Collected data entries.
>>>

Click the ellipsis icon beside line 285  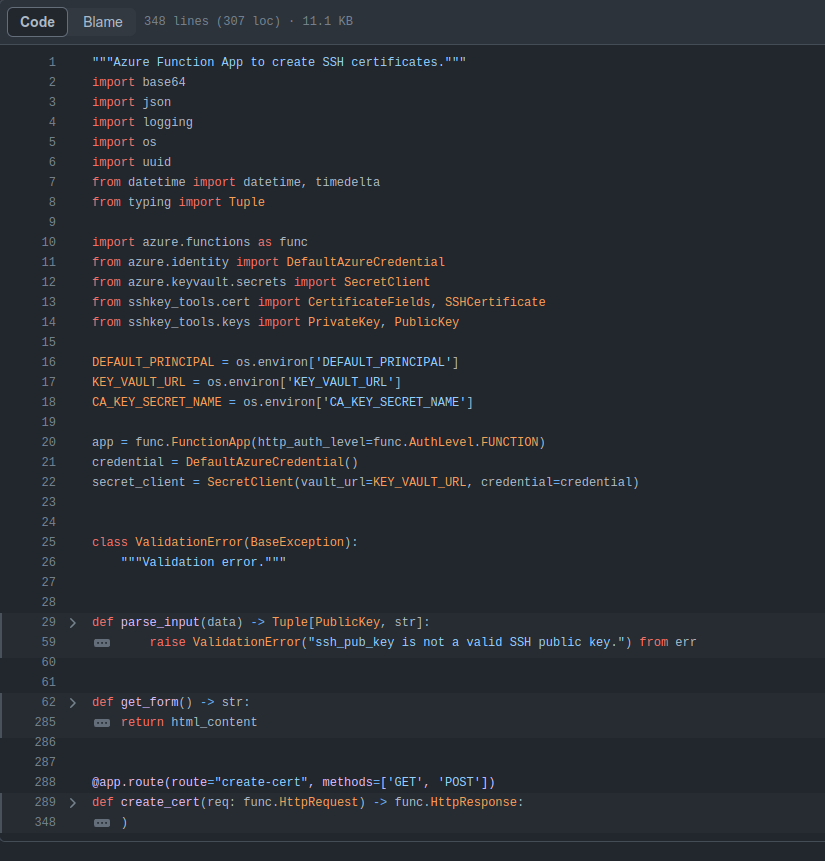click(x=102, y=723)
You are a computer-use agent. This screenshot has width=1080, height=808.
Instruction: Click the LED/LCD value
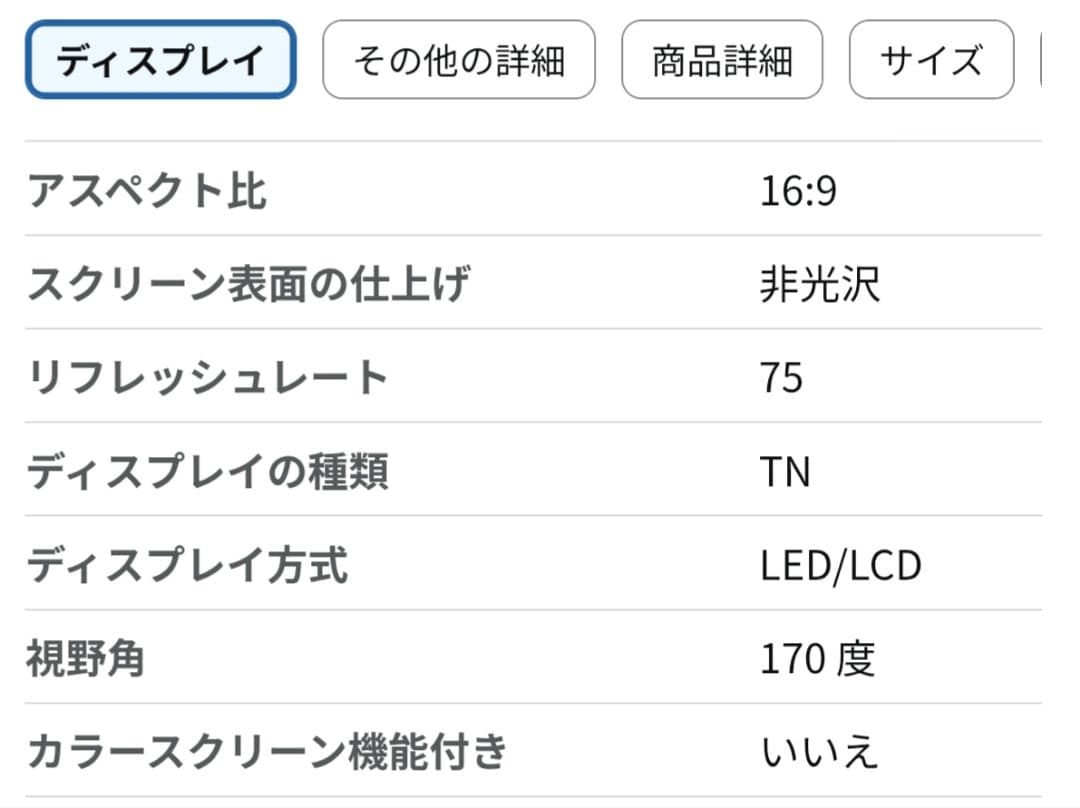pos(839,564)
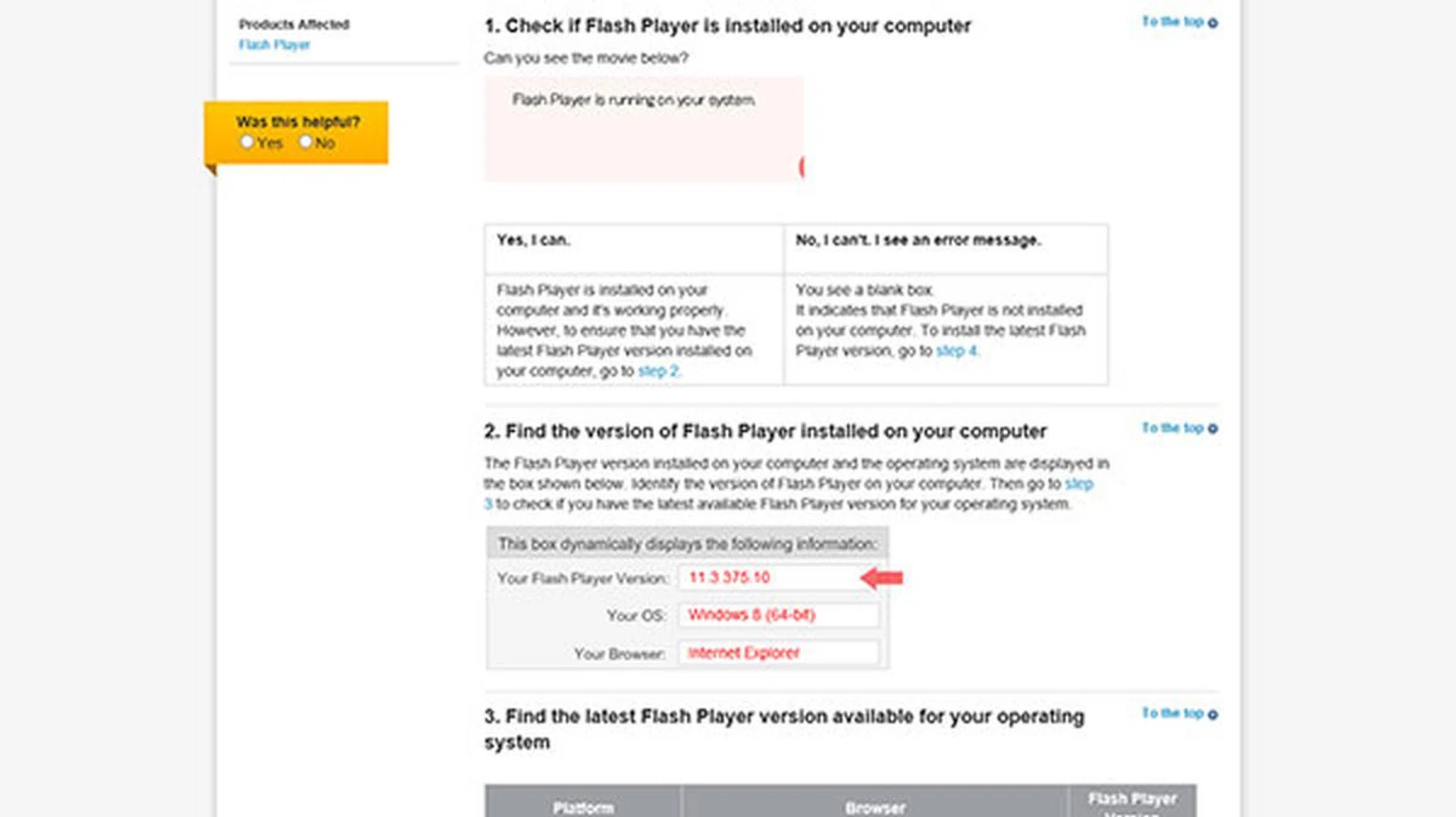Click the circle arrow icon beside section 3's To the top

point(1213,715)
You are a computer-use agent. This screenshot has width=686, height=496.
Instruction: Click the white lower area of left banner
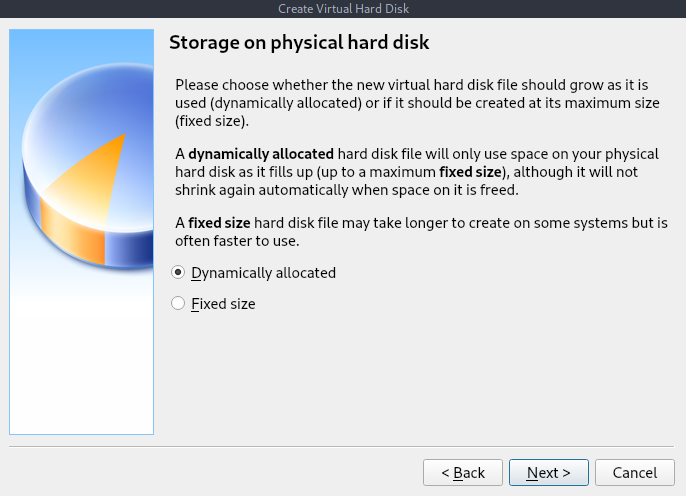80,380
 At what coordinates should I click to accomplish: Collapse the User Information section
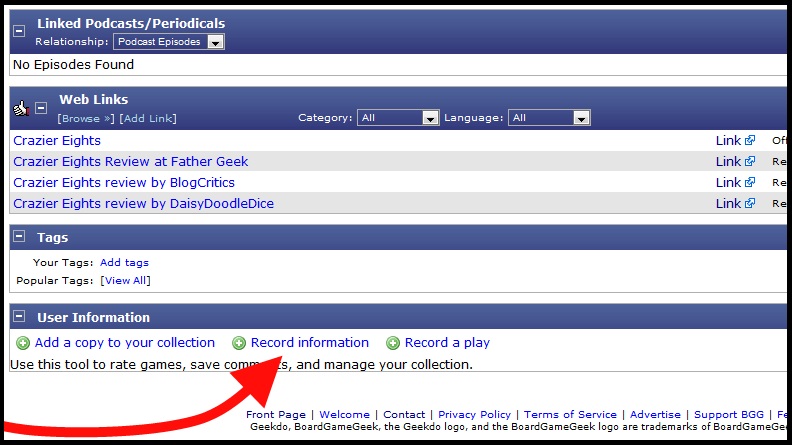19,317
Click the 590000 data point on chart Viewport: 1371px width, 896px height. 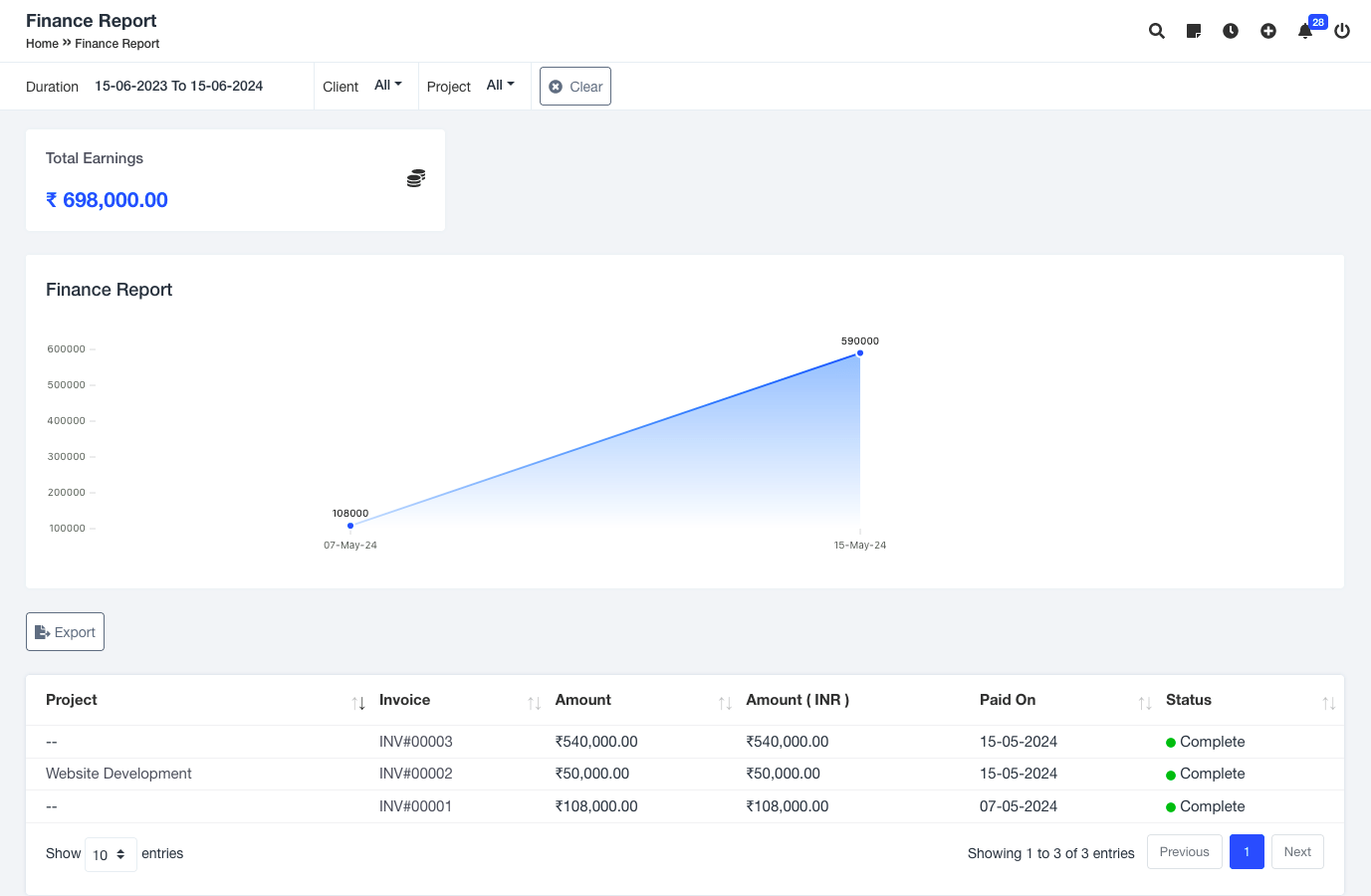(860, 353)
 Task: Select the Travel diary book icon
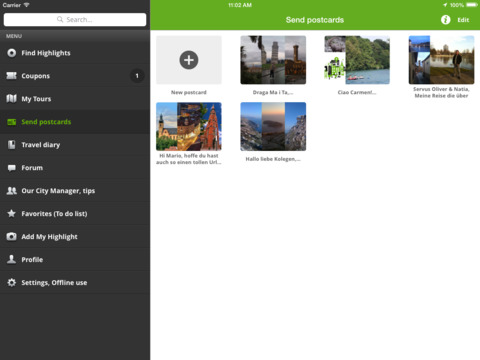click(x=12, y=145)
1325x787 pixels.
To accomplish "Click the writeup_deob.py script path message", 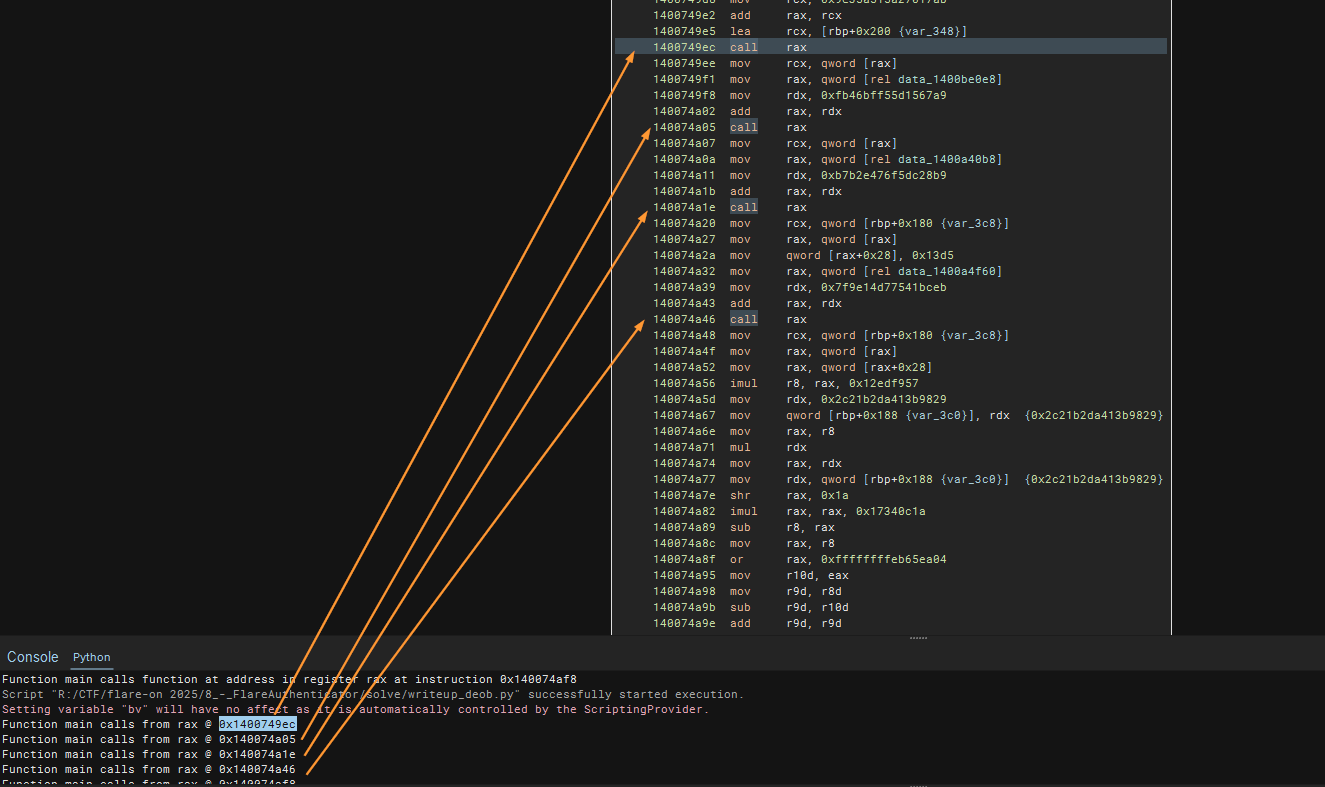I will tap(372, 694).
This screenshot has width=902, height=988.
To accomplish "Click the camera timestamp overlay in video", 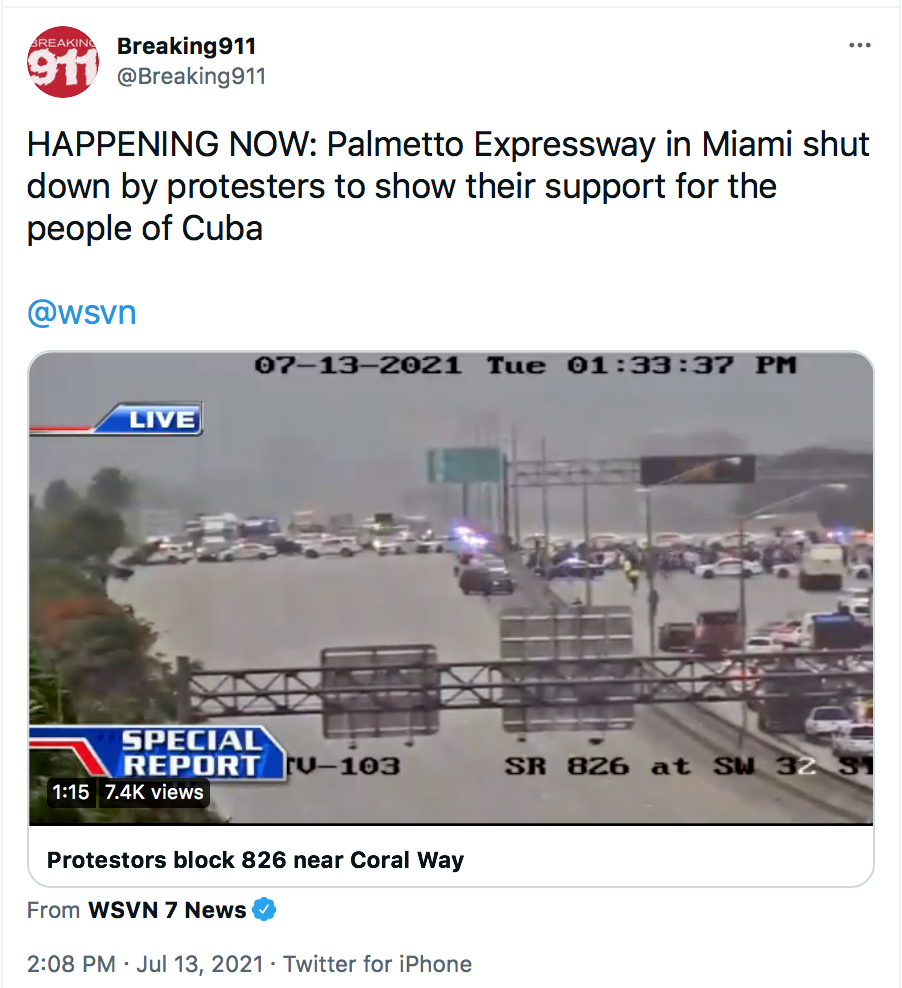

<<<

What the task asks. Answer with a number only: how many lines above include the word "screenshot"?

Answer area. 3